[A few records]
※ ※ ※

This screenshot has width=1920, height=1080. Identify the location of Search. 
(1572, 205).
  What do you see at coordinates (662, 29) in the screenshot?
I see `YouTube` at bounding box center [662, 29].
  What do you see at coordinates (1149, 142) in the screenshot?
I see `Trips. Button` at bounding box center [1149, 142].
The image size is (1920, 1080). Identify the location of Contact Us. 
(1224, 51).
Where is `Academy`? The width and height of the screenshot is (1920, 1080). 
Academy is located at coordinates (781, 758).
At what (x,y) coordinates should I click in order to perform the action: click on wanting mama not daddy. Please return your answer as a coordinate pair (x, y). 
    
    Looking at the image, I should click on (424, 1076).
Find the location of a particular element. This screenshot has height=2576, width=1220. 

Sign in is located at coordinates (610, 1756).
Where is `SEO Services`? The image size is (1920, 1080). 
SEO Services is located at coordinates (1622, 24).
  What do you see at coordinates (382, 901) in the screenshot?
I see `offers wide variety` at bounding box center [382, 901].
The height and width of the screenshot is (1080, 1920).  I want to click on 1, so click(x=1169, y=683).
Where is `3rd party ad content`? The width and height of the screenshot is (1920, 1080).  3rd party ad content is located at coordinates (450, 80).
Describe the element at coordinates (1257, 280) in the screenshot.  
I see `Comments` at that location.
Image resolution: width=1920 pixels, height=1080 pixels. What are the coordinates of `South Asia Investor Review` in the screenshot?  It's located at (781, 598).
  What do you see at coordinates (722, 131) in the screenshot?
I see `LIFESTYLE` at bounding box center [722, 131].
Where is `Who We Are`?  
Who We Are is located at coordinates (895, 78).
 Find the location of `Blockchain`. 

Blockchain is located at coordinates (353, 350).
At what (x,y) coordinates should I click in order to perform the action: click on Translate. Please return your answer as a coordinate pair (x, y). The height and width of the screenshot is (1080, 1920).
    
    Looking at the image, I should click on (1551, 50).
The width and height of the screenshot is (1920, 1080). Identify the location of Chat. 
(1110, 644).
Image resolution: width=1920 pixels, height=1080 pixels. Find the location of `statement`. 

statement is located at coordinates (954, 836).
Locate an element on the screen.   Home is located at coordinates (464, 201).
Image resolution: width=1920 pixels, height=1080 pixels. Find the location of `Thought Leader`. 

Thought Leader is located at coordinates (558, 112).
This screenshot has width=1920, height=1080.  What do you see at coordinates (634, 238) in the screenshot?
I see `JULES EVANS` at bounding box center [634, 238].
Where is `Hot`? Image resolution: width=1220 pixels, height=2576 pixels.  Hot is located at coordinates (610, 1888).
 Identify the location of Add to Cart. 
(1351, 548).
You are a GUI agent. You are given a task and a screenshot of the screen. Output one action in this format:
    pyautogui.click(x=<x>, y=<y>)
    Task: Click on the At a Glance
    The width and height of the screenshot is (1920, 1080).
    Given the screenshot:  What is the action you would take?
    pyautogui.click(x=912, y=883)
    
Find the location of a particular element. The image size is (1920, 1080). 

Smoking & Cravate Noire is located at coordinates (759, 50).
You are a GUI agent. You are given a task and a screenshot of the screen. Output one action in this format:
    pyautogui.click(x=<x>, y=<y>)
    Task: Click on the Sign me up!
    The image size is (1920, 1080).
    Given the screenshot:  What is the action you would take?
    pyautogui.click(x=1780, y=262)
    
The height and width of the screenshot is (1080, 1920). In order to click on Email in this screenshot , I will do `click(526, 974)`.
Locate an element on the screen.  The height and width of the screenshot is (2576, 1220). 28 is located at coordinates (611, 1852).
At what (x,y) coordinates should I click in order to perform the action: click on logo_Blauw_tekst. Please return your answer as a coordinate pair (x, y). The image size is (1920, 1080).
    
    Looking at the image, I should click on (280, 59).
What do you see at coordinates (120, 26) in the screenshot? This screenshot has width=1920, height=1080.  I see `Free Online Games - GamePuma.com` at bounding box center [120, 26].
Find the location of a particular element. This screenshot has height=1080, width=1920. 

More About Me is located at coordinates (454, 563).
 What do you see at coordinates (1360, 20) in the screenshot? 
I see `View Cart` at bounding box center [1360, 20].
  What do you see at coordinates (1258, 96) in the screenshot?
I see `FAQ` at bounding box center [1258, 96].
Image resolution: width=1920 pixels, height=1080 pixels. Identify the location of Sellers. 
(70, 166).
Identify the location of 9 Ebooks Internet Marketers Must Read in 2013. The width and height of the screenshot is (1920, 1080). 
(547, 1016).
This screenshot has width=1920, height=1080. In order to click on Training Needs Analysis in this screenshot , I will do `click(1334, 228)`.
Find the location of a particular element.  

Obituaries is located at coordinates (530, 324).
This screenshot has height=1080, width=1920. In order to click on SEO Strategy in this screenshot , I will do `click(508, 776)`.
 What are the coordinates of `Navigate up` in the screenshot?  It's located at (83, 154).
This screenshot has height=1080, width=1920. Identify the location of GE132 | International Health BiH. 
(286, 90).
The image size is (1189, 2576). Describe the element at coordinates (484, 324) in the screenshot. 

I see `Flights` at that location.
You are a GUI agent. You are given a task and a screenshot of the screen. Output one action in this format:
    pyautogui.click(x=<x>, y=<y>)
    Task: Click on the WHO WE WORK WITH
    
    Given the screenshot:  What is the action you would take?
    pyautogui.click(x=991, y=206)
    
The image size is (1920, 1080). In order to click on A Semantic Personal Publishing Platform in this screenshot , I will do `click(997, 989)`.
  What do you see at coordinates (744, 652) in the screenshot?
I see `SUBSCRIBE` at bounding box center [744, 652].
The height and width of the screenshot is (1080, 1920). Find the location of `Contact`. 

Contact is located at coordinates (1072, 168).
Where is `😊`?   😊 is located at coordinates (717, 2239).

※ ※ ※

(WORK TO COMPLETE) Copy out everything from the start of the records down to the line containing "Academy is located at coordinates (781, 758).", both ends included.

(SOLUTION TO THIS EXERCISE)
This screenshot has width=1920, height=1080. Identify the location of Search. 
(1572, 205).
  What do you see at coordinates (662, 29) in the screenshot?
I see `YouTube` at bounding box center [662, 29].
  What do you see at coordinates (1149, 142) in the screenshot?
I see `Trips. Button` at bounding box center [1149, 142].
The image size is (1920, 1080). Identify the location of Contact Us. 
(1224, 51).
Where is `Academy`? The width and height of the screenshot is (1920, 1080). 
Academy is located at coordinates (781, 758).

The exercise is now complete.